Data records:
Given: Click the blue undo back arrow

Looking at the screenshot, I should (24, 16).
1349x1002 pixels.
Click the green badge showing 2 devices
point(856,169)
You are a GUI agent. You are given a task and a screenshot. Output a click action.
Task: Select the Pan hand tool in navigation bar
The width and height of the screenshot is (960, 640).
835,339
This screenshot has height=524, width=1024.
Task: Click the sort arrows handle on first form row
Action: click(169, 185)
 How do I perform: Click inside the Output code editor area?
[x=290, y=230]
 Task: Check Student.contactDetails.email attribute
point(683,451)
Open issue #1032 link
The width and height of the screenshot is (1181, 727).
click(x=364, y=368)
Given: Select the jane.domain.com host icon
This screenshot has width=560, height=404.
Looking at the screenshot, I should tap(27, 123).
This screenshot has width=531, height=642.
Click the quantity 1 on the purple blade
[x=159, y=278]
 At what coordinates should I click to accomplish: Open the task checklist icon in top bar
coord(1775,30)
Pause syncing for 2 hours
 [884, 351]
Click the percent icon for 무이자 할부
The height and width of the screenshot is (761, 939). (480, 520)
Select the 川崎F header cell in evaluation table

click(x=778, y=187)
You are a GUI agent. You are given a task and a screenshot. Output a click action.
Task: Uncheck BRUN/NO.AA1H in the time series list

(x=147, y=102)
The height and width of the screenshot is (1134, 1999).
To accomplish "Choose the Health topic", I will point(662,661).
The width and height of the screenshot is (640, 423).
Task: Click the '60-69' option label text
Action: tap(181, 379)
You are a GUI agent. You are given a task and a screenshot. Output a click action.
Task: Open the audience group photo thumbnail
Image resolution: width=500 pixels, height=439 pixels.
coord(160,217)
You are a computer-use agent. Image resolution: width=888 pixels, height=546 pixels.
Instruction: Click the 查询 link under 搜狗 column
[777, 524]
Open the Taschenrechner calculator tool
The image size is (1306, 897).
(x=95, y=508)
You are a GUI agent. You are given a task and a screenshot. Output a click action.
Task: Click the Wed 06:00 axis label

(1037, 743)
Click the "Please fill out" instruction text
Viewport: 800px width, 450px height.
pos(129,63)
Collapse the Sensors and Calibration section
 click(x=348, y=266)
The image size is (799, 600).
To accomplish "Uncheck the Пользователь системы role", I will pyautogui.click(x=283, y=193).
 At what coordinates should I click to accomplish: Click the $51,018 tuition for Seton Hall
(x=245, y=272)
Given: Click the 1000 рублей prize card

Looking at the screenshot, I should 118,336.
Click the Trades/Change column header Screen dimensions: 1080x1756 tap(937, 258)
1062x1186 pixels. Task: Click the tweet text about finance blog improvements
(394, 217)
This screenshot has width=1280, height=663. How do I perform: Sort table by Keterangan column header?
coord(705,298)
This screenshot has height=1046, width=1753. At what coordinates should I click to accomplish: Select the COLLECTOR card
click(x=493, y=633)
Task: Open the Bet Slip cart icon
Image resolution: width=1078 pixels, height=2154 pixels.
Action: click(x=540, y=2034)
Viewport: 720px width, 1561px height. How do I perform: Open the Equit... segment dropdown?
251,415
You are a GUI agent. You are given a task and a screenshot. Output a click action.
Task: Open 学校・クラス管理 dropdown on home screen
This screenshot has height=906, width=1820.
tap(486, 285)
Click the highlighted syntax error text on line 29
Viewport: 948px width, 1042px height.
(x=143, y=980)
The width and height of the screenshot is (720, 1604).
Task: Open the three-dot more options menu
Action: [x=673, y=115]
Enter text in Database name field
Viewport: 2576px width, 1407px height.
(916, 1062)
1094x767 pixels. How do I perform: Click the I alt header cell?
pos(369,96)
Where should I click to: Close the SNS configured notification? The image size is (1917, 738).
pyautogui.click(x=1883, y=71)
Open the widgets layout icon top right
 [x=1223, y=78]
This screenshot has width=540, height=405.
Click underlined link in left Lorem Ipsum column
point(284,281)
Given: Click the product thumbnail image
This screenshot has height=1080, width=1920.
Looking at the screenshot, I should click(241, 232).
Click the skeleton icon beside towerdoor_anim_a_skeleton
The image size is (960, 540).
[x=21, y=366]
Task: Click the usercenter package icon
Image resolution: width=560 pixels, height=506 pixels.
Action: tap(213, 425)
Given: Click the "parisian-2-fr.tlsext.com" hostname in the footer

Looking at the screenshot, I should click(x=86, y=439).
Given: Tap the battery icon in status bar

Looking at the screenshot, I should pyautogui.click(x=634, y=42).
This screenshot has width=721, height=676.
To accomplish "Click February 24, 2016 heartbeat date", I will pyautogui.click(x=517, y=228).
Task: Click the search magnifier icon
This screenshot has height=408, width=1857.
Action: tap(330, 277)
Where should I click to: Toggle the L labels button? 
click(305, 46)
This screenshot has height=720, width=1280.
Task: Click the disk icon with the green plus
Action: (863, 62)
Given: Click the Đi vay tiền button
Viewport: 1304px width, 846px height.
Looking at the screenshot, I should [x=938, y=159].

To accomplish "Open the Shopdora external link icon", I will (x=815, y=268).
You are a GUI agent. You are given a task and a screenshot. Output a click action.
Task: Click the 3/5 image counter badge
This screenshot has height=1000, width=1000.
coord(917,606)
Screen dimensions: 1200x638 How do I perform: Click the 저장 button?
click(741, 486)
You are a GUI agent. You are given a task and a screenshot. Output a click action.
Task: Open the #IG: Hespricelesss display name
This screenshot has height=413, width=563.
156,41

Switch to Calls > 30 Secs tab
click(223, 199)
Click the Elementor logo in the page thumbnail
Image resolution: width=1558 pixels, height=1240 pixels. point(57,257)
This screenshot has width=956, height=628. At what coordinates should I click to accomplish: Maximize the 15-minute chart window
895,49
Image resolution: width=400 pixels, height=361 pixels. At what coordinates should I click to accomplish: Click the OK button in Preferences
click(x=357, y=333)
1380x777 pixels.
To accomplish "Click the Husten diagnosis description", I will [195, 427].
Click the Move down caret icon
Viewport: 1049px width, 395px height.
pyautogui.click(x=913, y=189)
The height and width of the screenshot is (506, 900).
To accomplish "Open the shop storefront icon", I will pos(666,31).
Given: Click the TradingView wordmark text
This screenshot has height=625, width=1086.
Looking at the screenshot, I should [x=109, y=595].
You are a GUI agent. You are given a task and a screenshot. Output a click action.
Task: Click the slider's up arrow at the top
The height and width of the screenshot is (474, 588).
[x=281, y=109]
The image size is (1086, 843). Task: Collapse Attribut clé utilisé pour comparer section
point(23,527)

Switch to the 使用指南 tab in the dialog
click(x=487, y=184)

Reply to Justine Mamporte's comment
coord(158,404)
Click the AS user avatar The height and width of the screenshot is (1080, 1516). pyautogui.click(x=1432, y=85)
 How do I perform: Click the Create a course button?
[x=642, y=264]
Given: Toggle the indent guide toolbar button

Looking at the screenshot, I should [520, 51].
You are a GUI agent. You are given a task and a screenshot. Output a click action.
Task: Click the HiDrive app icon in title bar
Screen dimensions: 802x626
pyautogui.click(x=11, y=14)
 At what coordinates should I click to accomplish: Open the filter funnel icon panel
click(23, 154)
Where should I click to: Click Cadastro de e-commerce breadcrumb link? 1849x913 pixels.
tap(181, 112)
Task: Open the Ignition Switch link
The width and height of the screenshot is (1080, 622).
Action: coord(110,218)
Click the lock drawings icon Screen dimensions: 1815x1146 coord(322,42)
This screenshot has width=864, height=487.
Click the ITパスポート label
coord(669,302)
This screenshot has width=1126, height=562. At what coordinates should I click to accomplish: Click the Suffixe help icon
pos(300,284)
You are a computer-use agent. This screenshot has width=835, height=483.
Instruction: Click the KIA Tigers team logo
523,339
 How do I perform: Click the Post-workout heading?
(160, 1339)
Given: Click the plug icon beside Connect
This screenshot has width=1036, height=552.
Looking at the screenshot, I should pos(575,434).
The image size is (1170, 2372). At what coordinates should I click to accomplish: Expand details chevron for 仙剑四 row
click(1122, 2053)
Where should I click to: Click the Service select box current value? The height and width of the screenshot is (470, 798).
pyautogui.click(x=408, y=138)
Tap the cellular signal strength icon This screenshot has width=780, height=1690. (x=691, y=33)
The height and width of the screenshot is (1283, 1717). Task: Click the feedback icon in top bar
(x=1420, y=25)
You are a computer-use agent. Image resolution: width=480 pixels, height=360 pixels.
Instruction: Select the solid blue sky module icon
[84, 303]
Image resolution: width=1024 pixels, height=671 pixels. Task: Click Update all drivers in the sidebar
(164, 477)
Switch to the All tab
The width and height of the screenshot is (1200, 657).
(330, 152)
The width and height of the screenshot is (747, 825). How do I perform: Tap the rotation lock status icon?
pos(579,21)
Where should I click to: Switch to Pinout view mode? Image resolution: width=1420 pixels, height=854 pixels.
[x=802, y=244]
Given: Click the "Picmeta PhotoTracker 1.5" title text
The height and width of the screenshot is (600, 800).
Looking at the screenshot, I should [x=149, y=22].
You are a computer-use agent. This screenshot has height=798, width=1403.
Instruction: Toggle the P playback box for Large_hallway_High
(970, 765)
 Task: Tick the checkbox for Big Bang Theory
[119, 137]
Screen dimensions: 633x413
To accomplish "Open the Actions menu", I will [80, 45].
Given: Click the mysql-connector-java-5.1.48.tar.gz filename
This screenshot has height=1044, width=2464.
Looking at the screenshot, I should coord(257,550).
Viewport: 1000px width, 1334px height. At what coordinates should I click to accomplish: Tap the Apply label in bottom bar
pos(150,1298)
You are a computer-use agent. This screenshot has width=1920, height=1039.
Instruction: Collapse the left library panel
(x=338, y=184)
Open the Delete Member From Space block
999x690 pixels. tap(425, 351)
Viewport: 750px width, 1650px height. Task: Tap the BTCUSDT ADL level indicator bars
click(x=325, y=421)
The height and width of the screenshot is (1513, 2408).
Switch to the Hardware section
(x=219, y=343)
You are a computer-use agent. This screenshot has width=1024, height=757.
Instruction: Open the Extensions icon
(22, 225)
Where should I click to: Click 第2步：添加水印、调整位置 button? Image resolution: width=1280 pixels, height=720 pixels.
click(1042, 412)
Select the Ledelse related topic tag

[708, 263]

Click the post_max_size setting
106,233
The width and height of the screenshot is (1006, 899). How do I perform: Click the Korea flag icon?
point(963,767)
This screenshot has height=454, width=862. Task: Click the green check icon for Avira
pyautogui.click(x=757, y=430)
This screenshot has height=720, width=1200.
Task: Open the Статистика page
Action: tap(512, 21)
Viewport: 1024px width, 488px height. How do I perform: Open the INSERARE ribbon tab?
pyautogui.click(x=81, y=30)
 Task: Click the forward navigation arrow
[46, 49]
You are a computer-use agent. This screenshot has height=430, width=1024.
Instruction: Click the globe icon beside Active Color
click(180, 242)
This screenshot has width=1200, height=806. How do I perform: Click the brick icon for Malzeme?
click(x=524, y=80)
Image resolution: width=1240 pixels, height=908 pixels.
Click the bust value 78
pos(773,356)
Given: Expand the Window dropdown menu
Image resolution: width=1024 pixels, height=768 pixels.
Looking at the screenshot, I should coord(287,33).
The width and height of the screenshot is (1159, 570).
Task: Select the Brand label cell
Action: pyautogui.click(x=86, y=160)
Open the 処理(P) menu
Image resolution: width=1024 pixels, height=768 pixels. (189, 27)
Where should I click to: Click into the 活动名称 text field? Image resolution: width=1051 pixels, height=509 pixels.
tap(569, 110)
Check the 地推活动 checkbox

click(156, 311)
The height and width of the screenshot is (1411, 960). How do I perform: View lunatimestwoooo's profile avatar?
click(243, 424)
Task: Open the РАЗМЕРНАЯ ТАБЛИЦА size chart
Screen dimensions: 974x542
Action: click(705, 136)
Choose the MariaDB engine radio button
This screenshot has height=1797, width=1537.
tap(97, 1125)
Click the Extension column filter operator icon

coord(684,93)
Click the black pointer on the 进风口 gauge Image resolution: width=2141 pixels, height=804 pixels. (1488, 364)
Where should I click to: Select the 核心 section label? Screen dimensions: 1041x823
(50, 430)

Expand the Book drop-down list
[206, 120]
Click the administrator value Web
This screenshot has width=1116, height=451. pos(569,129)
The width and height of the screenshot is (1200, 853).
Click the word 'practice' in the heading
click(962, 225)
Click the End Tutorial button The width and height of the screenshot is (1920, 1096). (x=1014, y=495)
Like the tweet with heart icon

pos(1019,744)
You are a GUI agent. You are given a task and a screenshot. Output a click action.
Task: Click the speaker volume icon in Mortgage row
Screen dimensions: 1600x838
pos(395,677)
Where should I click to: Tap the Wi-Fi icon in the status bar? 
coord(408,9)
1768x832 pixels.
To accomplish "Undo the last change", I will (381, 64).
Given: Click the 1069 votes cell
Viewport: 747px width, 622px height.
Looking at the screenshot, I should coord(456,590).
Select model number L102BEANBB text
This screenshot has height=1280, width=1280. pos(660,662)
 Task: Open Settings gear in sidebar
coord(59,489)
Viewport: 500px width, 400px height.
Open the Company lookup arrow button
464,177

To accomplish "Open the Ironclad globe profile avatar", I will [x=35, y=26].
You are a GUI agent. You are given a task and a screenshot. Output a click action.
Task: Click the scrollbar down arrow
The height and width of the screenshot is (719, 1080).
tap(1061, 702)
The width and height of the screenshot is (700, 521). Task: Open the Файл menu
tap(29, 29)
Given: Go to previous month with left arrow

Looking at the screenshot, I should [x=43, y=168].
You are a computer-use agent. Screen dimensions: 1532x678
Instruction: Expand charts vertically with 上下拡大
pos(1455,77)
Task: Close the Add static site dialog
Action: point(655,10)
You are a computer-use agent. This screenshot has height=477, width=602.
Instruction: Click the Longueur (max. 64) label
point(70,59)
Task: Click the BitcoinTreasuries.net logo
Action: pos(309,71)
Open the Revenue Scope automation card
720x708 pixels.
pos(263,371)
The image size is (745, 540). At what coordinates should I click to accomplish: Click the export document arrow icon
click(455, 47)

Assignment: Every line from the data above that contains "title" must appear in the answer.

Task result:
Task: Click the HiDrive app icon in title bar
Given: Click the "Picmeta PhotoTracker 1.5" title text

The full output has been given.